Edward sintió una oleada de furia contra su amigo. ¿No sabía, o no le importaba, que la mujer con la que se había prometido estaba aterrorizada de la oscuridad mientras él coqueteaba con su nuevo amante? ¿Por qué estaba con Richard en lugar de haber ido al apartamento de Bella como había prometido? ¿Y por qué tenía que usar un tono de propietario para decirle que no hacía falta que se quedara con ella? Y, desde luego, él no le iba a decir nada de todo eso con ella escuchando.

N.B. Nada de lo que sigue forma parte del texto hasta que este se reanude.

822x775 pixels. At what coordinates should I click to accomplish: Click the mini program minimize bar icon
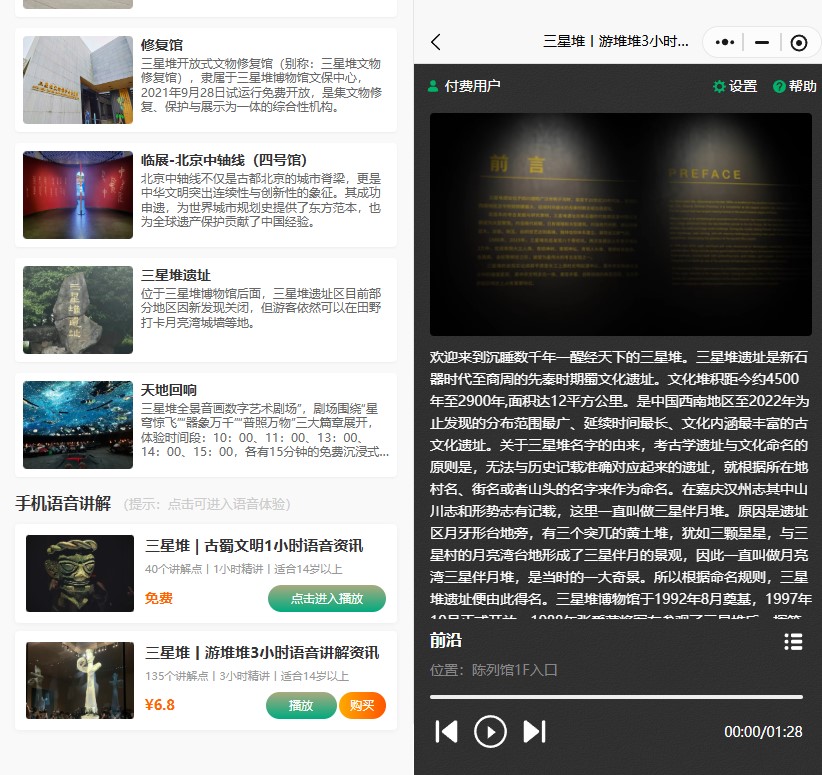click(x=762, y=42)
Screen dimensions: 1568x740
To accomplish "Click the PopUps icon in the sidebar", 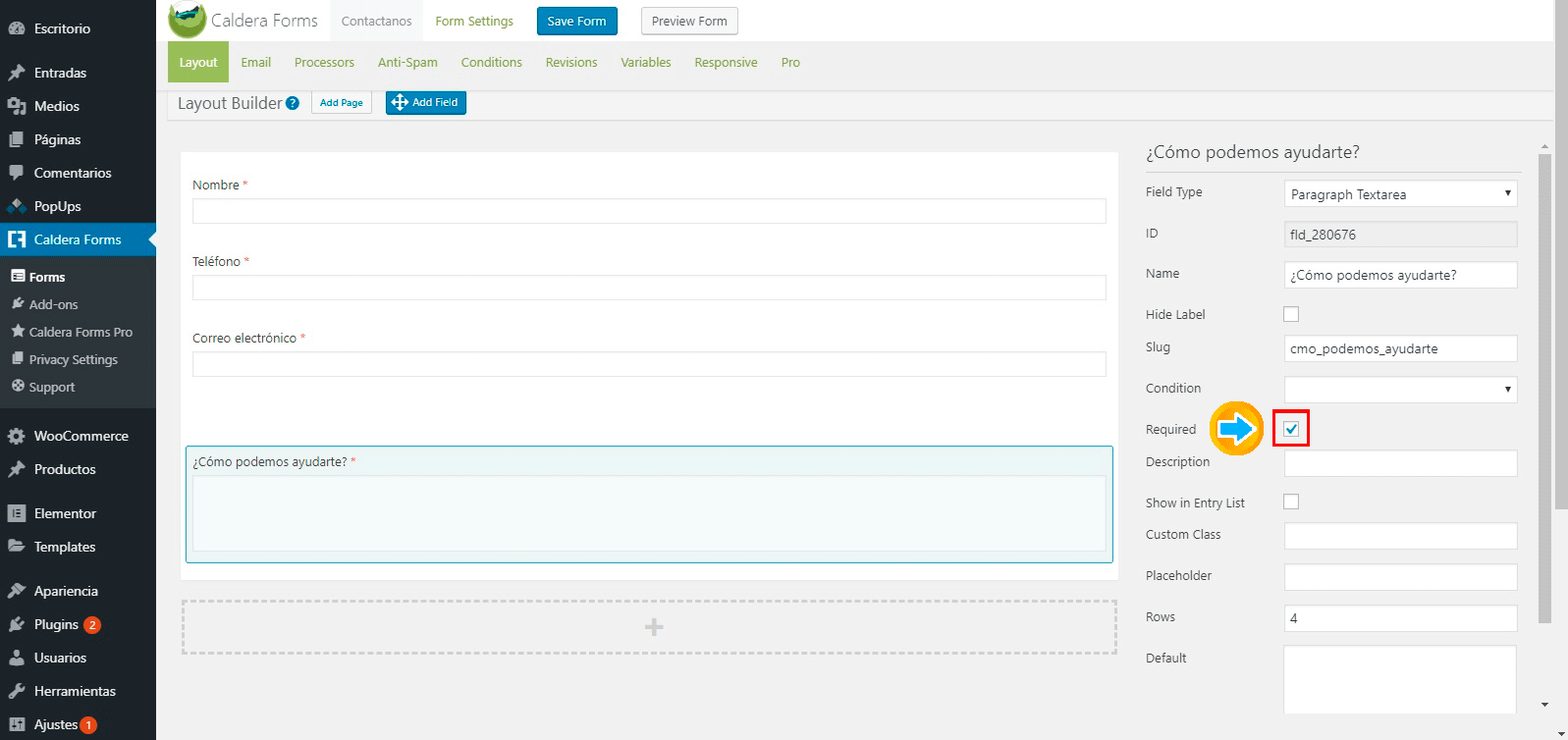I will coord(17,206).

-Claro que me quedaré con ella hasta que vuelva la luz. No se me ocurriría dejarla sola.

La joven se acercó más y él le apretó más la cadera sin pensar. Aquello no iba por buen camino. ¿Cuánto tiempo podría estar encerrado en aquel apartamento con aquella mujer que lo volvía loco?

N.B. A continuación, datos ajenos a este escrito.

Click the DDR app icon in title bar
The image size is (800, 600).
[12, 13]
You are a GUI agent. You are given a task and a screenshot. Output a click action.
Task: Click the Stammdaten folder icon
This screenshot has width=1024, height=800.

-No. He dicho que no necesitas quedarte - dijo Mike con brusquedad.

Pero Edward no quería que Bella supiera que su prometido era tan poco considerado que prefería que Edward la dejara sola en un apagón. Era mejor para ella que el egoísta de su amigo pareciera un novio considerado.

-No lo pienses más. No me iré hasta que vuelva la electricidad.

-Como quieras. Si te apetece hacer de caballero andante... -comentó Mike.

Edward colgó el teléfono y lo devolvió al bolsillo.

-Era Mike. Está bien. Cree que esto es un apagón. Está atrapado en la galería con el pintor de acrílicos. Al parecer, el sistema de seguridad los ha dejado encerrados.

-Sé que te ha pedido que te quedes, pero no hace falta que hagas de canguro. No me pasará nada.

Aquello era toda una ironía. Edward nunca había deseado tanto salir de un sitio, pero sabía que a ella no le gustaría quedarse sola y que él no iba a dejarla.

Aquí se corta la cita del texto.